Objects are read in and distributed across the processors. This is done using a spread array structure provided by Split-C. The advantage is that each processor is in charge of maintaining the state of a smaller subset of the objects thereby exploiting the parallelism during various stages of the simulation. Fixed objects are local to all processors as well as static data about all of the objects such as their polygonal models, tiling resolution, etc. The result is that objects in collision with fixed objects or with objects that are local to the same processor achieve near linear parallel speedup results.

Next the closest feature table is initialized. This table is used by the Lin-Canny algorithm to find the next closest feature pair between two objects. This simply provides a starting pair for the algorithm. This table can be quite large for many objects with large numbers of facets. Below is a depiction of a closest feature pair between two objects.
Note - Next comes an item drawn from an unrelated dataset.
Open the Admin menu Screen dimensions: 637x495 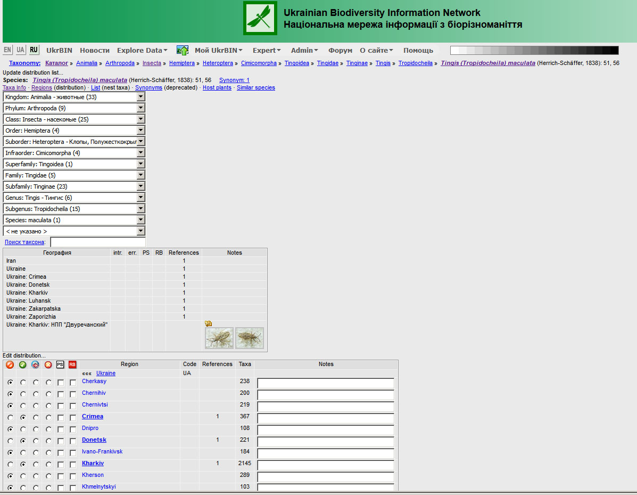(304, 50)
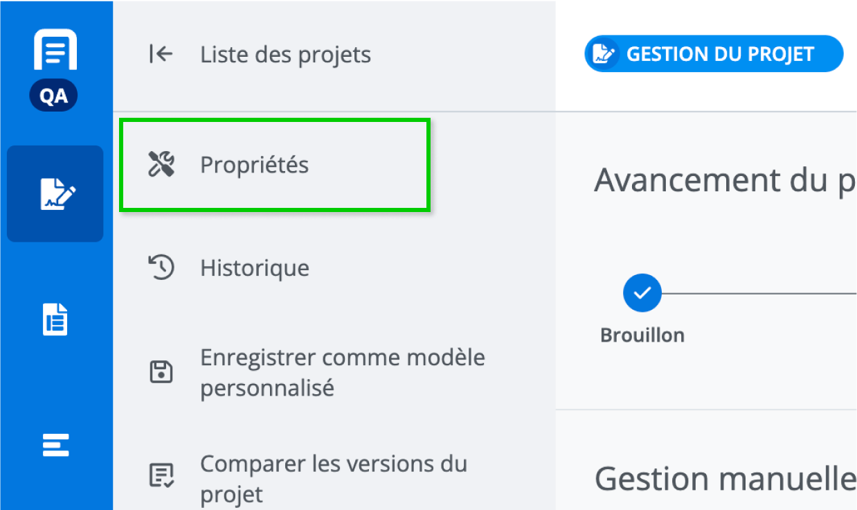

Since this portion of the initialization step is only done once at the beginning of the simulation no parallelization was made for the computing the initial closest features. Instead this is performed entirely on one processor. This is not a problem since we only perform this initialization once. The closest feature table is a global structure visible to all processors. The disadvantage is that it resides on one processor, hence often lookups into the table will require one integer of data to be transmitted between processors. Future improvements to this could be easily be made if time permitted.

We then compute initial bounding volumes of the objects and place them into a data structure for the
Here we exploit some of the parallelism such that all of the processors compute the bounding volumes of their local objects and place them into the global hash tiling. The bounding volume calculations all occur in parallel for the objects. Access to the hash tiling structure is made via atomic access routines to the hash bins. Objects that don't hash to the same spatial hash tiling will not be in contention for the same block of data and hence will proceed to operate in parallel. Future improvements involving distributing the hash across processors could be made to this routine. However, given the size of the project many of these such optimizations were not made in the sake of getting a fully and correctly operating simulation running within the time frame given by this project.

Finally, we initialize the collision heap. This data structure is heap ordered by the estimated time to impact of each object pair. As explained in the previous section, we need only keep objects that are close to one another in the heap. For "close" object pairs we can estimate the soonest time to collision by examining the acceleration and velocity components of the two objects along the vector representing the closest distance between them. We also take the angular components into account along with an energy conservation argument. The result is a time estimate of the soonest time to impact for the object pair. We are guaranteed that no collision can occur between this pair any sooner than this time bound.

Again since this portion of the initialization step is only performed once at the beginning of the simulation no parallelization was made for computing the initial time to impact between object pairs. Instead this portion of the code is performed entirely on one processor. This is not a problem since we only perform this initialization once. The collision heap resides on only one processor. This is not a problem for the parallel implementation as discussion in the next step of the operation. An earlier approach to this problem on a 2D system also explored the results of randomly spreading the heap across processors.